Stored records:
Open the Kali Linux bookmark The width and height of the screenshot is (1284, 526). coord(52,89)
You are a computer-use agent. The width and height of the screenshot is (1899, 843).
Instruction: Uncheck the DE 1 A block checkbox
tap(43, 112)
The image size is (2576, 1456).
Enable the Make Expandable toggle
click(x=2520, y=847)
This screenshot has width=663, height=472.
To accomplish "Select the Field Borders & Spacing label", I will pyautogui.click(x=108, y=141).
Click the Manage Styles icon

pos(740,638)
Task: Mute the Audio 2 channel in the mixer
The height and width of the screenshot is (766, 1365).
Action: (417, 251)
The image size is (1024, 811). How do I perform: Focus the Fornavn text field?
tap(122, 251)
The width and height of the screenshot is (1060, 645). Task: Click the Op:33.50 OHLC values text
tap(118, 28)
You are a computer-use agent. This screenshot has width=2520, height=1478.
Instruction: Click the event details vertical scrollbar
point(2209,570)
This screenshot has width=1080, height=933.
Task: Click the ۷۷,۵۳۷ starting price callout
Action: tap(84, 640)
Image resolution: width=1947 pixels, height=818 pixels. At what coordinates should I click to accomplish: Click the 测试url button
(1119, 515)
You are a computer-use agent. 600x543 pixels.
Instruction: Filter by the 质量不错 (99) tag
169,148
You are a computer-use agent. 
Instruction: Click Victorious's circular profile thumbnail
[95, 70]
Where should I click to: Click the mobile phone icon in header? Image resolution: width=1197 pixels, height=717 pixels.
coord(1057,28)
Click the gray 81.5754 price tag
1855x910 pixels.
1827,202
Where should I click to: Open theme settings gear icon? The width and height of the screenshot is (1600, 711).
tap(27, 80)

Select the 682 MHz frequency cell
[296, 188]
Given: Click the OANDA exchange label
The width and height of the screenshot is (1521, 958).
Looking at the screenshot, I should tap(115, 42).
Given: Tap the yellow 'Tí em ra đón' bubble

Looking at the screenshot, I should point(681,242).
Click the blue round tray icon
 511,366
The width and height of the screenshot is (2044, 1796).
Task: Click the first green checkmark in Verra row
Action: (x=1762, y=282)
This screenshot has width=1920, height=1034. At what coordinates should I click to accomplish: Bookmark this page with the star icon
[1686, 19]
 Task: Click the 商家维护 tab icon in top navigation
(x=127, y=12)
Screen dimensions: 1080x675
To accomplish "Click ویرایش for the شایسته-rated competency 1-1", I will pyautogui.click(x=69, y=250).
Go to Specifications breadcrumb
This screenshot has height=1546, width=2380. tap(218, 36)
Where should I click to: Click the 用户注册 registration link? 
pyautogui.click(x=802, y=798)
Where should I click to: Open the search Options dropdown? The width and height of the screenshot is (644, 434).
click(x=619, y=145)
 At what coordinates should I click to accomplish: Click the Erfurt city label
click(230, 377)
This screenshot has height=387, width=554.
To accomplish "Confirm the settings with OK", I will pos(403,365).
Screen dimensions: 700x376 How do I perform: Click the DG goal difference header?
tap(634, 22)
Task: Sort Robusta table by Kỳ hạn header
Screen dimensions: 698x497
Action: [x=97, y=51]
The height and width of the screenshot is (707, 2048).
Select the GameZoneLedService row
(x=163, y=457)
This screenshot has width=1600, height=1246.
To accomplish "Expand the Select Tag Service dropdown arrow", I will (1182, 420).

Do this:
Print every line of the stored records above without any changes.

Written reply:
Open the Kali Linux bookmark The width and height of the screenshot is (1284, 526). coord(52,89)
You are a computer-use agent. The width and height of the screenshot is (1899, 843).
Instruction: Uncheck the DE 1 A block checkbox
tap(43, 112)
The image size is (2576, 1456).
Enable the Make Expandable toggle
click(x=2520, y=847)
This screenshot has width=663, height=472.
To accomplish "Select the Field Borders & Spacing label", I will pyautogui.click(x=108, y=141).
Click the Manage Styles icon

pos(740,638)
Task: Mute the Audio 2 channel in the mixer
The height and width of the screenshot is (766, 1365).
Action: (417, 251)
The image size is (1024, 811). How do I perform: Focus the Fornavn text field?
tap(122, 251)
The width and height of the screenshot is (1060, 645). Task: Click the Op:33.50 OHLC values text
tap(118, 28)
You are a computer-use agent. This screenshot has width=2520, height=1478.
Instruction: Click the event details vertical scrollbar
point(2209,570)
This screenshot has width=1080, height=933.
Task: Click the ۷۷,۵۳۷ starting price callout
Action: tap(84, 640)
Image resolution: width=1947 pixels, height=818 pixels. At what coordinates should I click to accomplish: Click the 测试url button
(1119, 515)
You are a computer-use agent. 600x543 pixels.
Instruction: Filter by the 质量不错 (99) tag
169,148
You are a computer-use agent. 
Instruction: Click Victorious's circular profile thumbnail
[95, 70]
Where should I click to: Click the mobile phone icon in header? Image resolution: width=1197 pixels, height=717 pixels.
coord(1057,28)
Click the gray 81.5754 price tag
1855x910 pixels.
1827,202
Where should I click to: Open theme settings gear icon? The width and height of the screenshot is (1600, 711).
tap(27, 80)

Select the 682 MHz frequency cell
[296, 188]
Given: Click the OANDA exchange label
The width and height of the screenshot is (1521, 958).
Looking at the screenshot, I should tap(115, 42).
Given: Tap the yellow 'Tí em ra đón' bubble

Looking at the screenshot, I should point(681,242).
Click the blue round tray icon
 511,366
The width and height of the screenshot is (2044, 1796).
Task: Click the first green checkmark in Verra row
Action: (x=1762, y=282)
This screenshot has width=1920, height=1034. At what coordinates should I click to accomplish: Bookmark this page with the star icon
[1686, 19]
 Task: Click the 商家维护 tab icon in top navigation
(x=127, y=12)
Screen dimensions: 1080x675
To accomplish "Click ویرایش for the شایسته-rated competency 1-1", I will pyautogui.click(x=69, y=250).
Go to Specifications breadcrumb
This screenshot has height=1546, width=2380. tap(218, 36)
Where should I click to: Click the 用户注册 registration link? 
pyautogui.click(x=802, y=798)
Where should I click to: Open the search Options dropdown? The width and height of the screenshot is (644, 434).
click(x=619, y=145)
 At what coordinates should I click to accomplish: Click the Erfurt city label
click(230, 377)
This screenshot has height=387, width=554.
To accomplish "Confirm the settings with OK", I will pos(403,365).
Screen dimensions: 700x376 How do I perform: Click the DG goal difference header?
tap(634, 22)
Task: Sort Robusta table by Kỳ hạn header
Screen dimensions: 698x497
Action: [x=97, y=51]
The height and width of the screenshot is (707, 2048).
Select the GameZoneLedService row
(x=163, y=457)
This screenshot has width=1600, height=1246.
To accomplish "Expand the Select Tag Service dropdown arrow", I will (1182, 420).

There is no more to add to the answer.